Cette loi autorise le gouvernement à prendre des mesures d’exception par voie d’ordonnance :
« g) Permettant de reporter intégralement ou d’étaler le paiement des loyers, des factures d’eau, de gaz et d’électricité afférents aux locaux professionnels et commerciaux et de renoncer aux pénalités financières et aux suspensions, interruptions ou réductions de fournitures susceptibles d’être appliquées en cas de non-paiement de ces factures, au bénéfice des microentreprises, au sens du décret n° 2008 1354 du 18 décembre 2008 relatif aux critères permettant de déterminer la catégorie d’appartenance d’une entreprise pour les besoins de l’analyse statistique et économique, dont l’activité est affectée par la propagation de l’épidémie » (art. 7 du projet de loi / art. 11 de la loi du 23 mars 2020).
- C’est en vertu de cette loi qu’a été prise l’ordonnance n°2020-316 du 25 mars 2020 relative au paiement des loyers, des factures d’eau, de gaz et d’électricité afférents aux locaux professionnels des entreprises dont l’activité est affectée par la propagation de l’épidémie de covid-19.

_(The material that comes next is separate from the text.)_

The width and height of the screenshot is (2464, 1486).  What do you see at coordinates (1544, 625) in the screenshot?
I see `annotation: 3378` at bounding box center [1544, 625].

Afin de prévenir et limiter la cessation d’activité des entreprises concernées, cette ordonnance interdit :
- l’application de pénalités financières ou intérêts de retard, de dommages-intérêts, d’astreinte, d’exécution de clause résolutoire, de clause pénale ou de toute clause prévoyant une déchéance, ou d’activation des garanties ou cautions, en raison du défaut de paiement de loyers ou de charges locatives afférents aux locaux professionnels et commerciaux dont l’échéance de paiement intervient entre le 12 mars 2020 et l’expiration d’un délai de deux mois après la date de cessation de l’état d’urgence sanitaire (soit le 25 juin 2020 – art. 4 ord. n°2020-316 du 25 mars 2020).
Aucune mesure d’annulation ou de suspension de loyer n’est donc prévue par l’ordonnance. Seules les conséquences d’un éventuel défaut de paiement seront paralysées pour une période de 3 mois.

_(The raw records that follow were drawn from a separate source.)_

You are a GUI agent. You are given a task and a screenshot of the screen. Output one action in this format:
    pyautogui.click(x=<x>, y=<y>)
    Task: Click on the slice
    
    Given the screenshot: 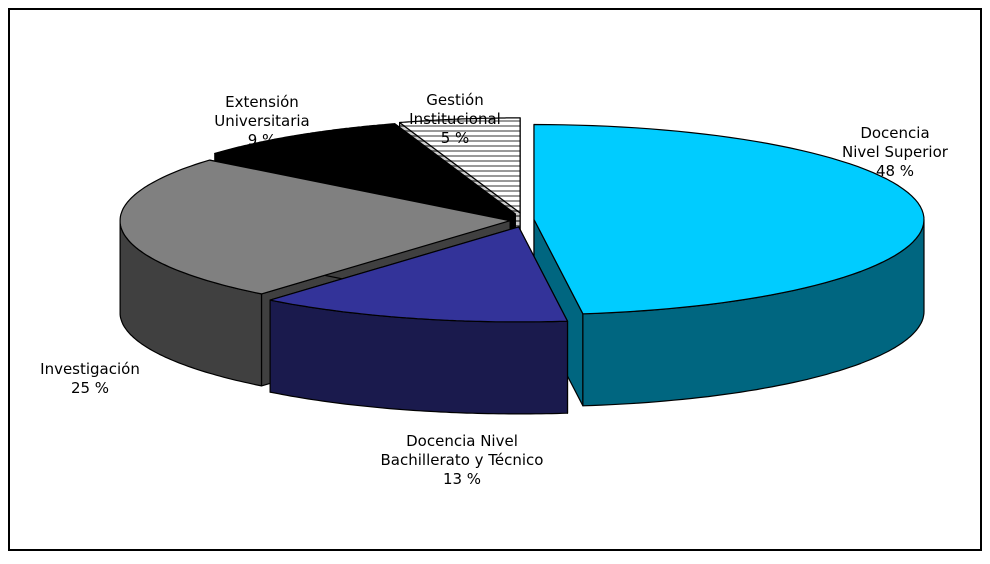 What is the action you would take?
    pyautogui.click(x=419, y=320)
    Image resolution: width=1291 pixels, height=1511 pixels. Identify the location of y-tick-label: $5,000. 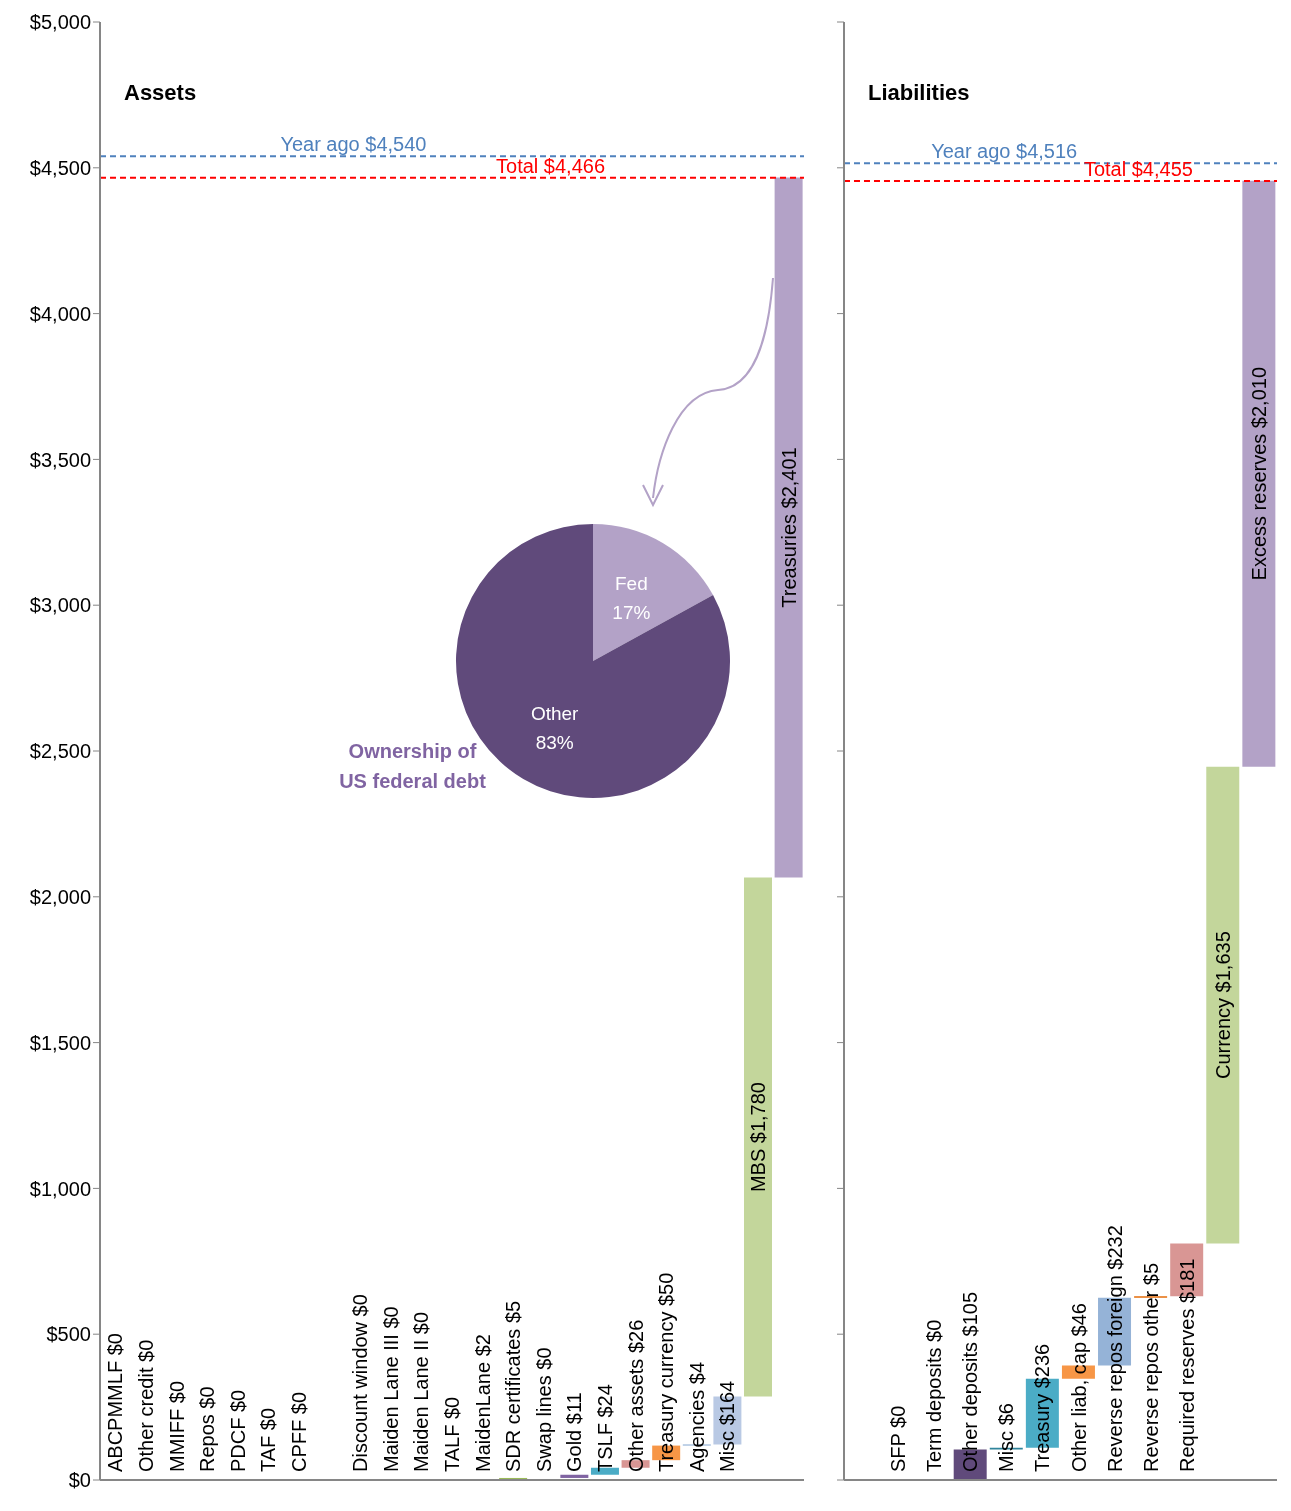
(60, 22).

Par ailleurs, le périmètre des entreprises pouvant bénéficier du dispositif mis en place par le gouvernement est toutefois limité, seules pouvant se prévaloir de ces dispositions les microentreprises éligibles au fonds de solidarité, créé par l’ordonnance n°2020-317 du 25 mars 2020.
Les critères d’éligibilité des entreprises à ce fonds doivent être définis par un décret à paraitre prochainement qui déterminera notamment les seuils d’effectifs et de chiffre d’affaires ainsi que le seuil de perte de chiffre d’affaire constatée du fait de la crise sanitaire.

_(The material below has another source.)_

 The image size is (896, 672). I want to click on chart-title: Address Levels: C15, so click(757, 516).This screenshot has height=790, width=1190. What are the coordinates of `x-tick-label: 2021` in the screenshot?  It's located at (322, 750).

Pour l’heure, l’article 3 du Décret n°2008-1354 du 18 décembre 2008 prévoit la catégorie des microentreprises est constituée des entreprises qui :
- d’une part occupent moins de 10 personnes ;
- d’autre part ont un chiffre d’affaires annuel ou un total de bilan n’excédant pas 2 millions d’euros.
Les mesures mises en place par le gouvernement n’ont donc pas vocation à concerner l’ensemble des entreprises « dont l’activité est affectée par la propagation de l’épidémie de covid-19 ».
Ces entreprises devront faire appel aux mécanismes prévus par le droit des contrats (force majeure, imprévision).
Dans un premier temps, il est impératif pour les entreprises non visées par l’ordonnance précitée de se rapprocher de leur bailleur afin de négocier un accord de report ou d’étalement du loyer à l’amiable.